The set of 282 lipid species came from 4 lipid categories (glycerophospholipids, sphingolipids, sterol lipids, glycerolipids), of which there were 20 lipid classes (Supplementary Table 4). We identified 107 lipid species where the lipid levels were differentiated between the 3 ethnic groups, and there are 20 lipid species that were either 1.5 fold-change higher or lower in their lipid levels with respect to Chinese (Supplementary Data 4 and Supplementary Fig. 5). Of the 107 differentiated lipid species, 91 were the low abundant of the lipids on a molar basis (nmol/ml), whereas 16 were observed among the major abundant species with mean lipid concentration >10nmol/ml (Supplementary Data 4). Majority (86 lipids) belonging to the glycerophospholipid category, which comprised the main component of the biological membrane, serving to (i) stabilize and isolate the intracellular environment from the external environment; (ii) regulate the transportation of the molecules through the membrane; and (iii) organize membrane component into localized areas involved in specific processes such as signal transduction39. Of the 107 differentiated lipid species, 88 were driven by lipid-level differences between Indians and non-Indians, and the remaining 19 were driven by differences between Chinese and Malays. In fact, the three most differentiated lipid species were due to differences seen between Indians and non-Indians (Supplementary Fig. 6A–C), at (i) PC(O-40:7) (P Bonferroni=5.78×10−24); (ii) PC 38:3 (P Bonferroni=3.84×10−21); and (iii) PE(O-40:7) (P Bonferroni=3.54×10−20).
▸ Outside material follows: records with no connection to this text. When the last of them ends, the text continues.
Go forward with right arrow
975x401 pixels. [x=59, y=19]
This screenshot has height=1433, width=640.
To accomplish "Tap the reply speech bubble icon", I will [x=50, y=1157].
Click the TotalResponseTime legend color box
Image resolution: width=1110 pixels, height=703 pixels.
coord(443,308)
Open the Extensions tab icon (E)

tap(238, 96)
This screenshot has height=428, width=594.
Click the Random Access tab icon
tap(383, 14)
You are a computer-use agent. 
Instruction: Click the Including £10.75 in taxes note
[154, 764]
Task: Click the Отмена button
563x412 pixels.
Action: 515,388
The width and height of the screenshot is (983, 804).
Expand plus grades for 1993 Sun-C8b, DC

Our analyses also suggested that lipid species with similar chemical properties that were categorized in the same lipid class have a tendency to be correlated. As a result, we investigated the extent of correlation between lipid molecules within each ethnic group, both within lipid class and between lipid classes in each of the three ethnic groups (Fig. 4). We identified 29 lipid species in the Chinese that can effectively represent the information from the measurements of 71 lipid species (defined as r 2>0.8). For the Malays, there were 26 tagging lipids for 61 species; and 26 tagging lipids for 60 species for the Indians (see Supplementary Tables 5–7). Notably, lipid classes in the sterol (free cholesterol (COH), cholesteryl ester (CE), and glycerolipids (diglycerides (DG) and triglycerides (TG))) categories were highly correlated within and between classes, with lipids from DG and TG accounting for 22% (28/125), 16% (21/125), and 3% (2/65) of the observed lipid pairings. This meant that the 282 lipid species can be summarized by 240, 247, and 248 ‘tagging’ lipids in the Chinese, Malays, and Indians, respectively. Of the 107 lipid species identified to be differentially expressed between the three groups, these could be simplified into assaying 98 lipids for the Chinese, 99 lipids for the Malays, and 97 lipids for the Indians (Supplementary Table 8).
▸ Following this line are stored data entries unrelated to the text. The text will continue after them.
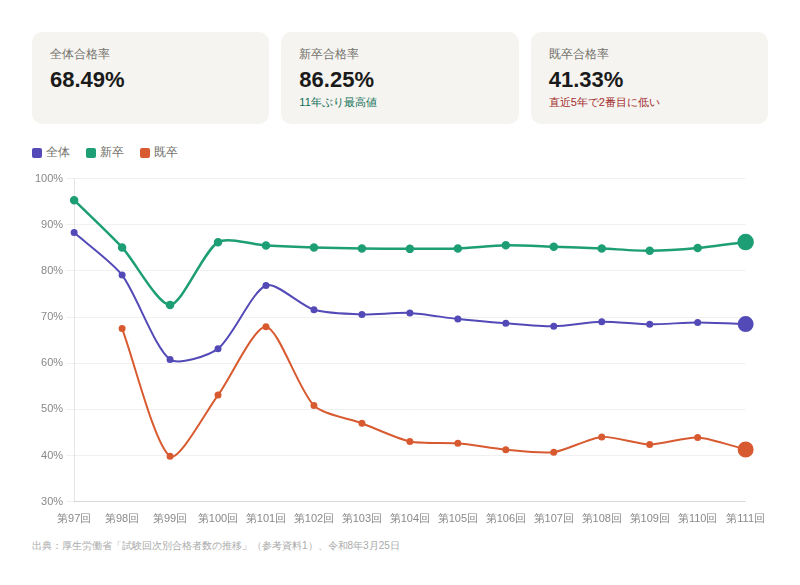Select the purple 全体 peak point at 第101回

coord(266,285)
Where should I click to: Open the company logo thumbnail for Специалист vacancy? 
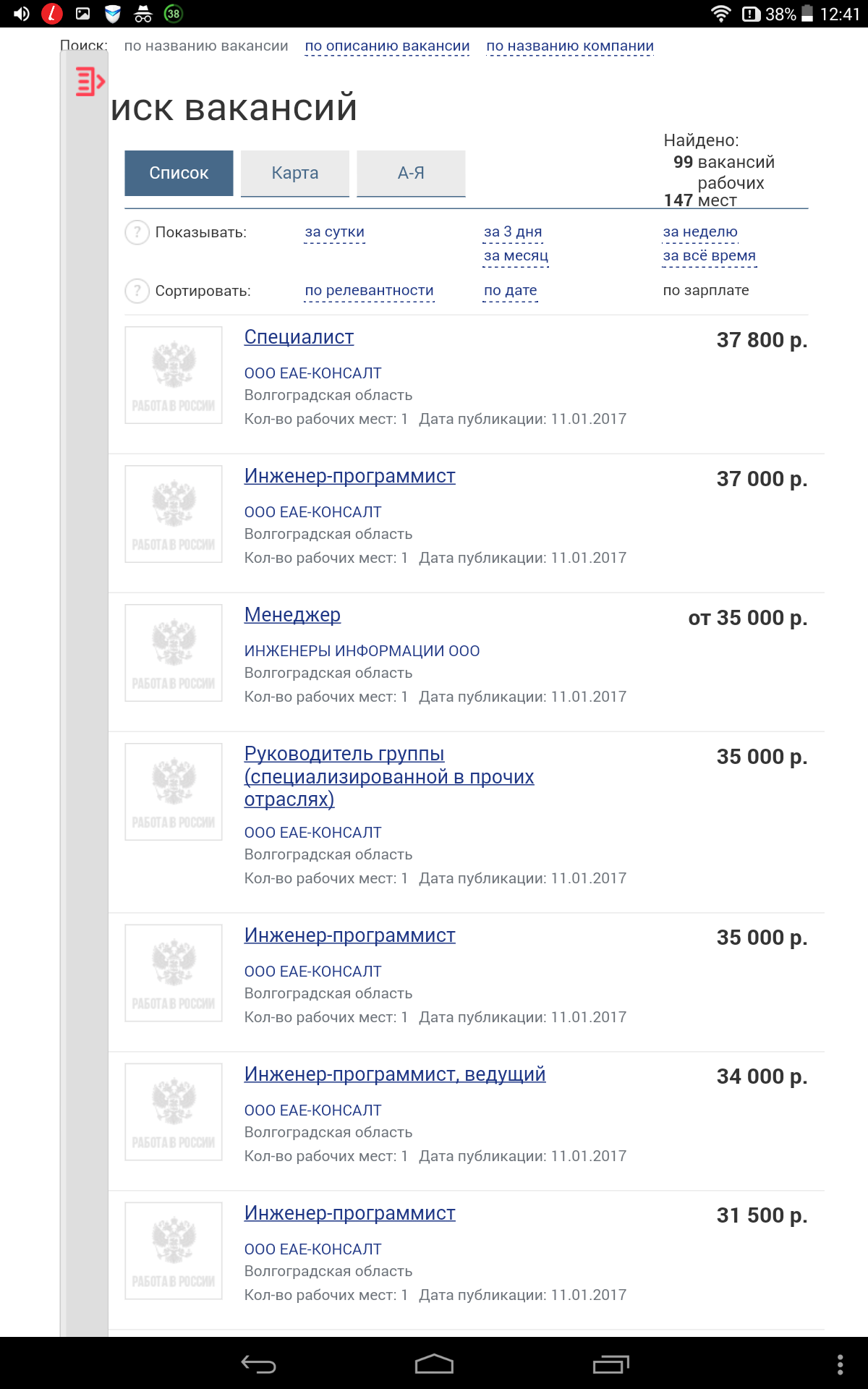174,375
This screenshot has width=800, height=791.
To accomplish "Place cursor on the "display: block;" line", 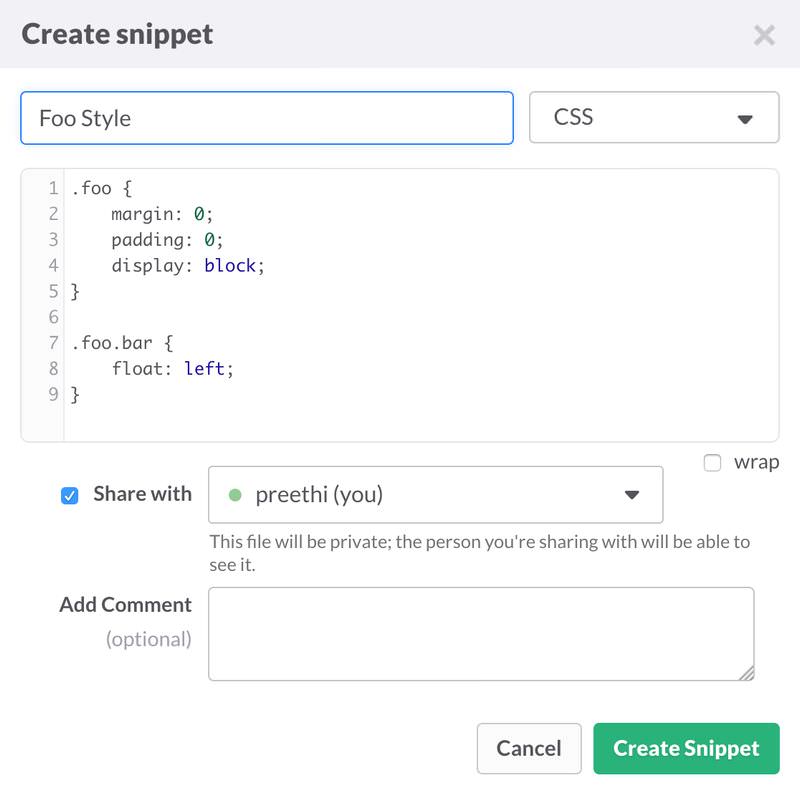I will click(188, 266).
Of the 284 clinical, lifestyle, and dietary variables, 199 variables were food item composition from the Food Frequency Questionnaire, with 46 lifestyle indicators on physical activity, and usage of alcohol and tobacco. The analysis of the 39 clinical variables identified 16 variables to be significantly different across the three populations (Fig. 5), with para-umbilical skinfold measurement, body mass index (BMI), and waist circumference emerging as the three most significantly differentiated measurements (P Bonferroni=8.80×10−13, P Bonferroni=2.26×10−12, and P Bonferroni=3.37×10−12, respectively, Supplementary Fig. 7A and Supplementary Table 9). Chinese exhibited the lowest average para-umbilical skinfold measurement (mean=23.4mm, SE=0.50mm) compared to the Malays (mean=26.7mm, SE=0.53mm) and Indians (mean=29.2mm, SE=0.50mm), and this trend was similarly observed in BMI (Supplementary Fig. 7B) and in waist circumference measurement (Supplementary Fig. 7C). Unsurprisingly, there were noticeably high levels of correlation between most of the 16 variables, especially among anthropometric traits as well as variables predictive of metabolic health. This pattern of correlation was also consistent across all three ethnic groups (Supplementary Fig. 8A–C). The proportion of ever-smokers was significantly higher in Malays (34.5%) than to the Chinese (27.9%) and Indians (22.5%).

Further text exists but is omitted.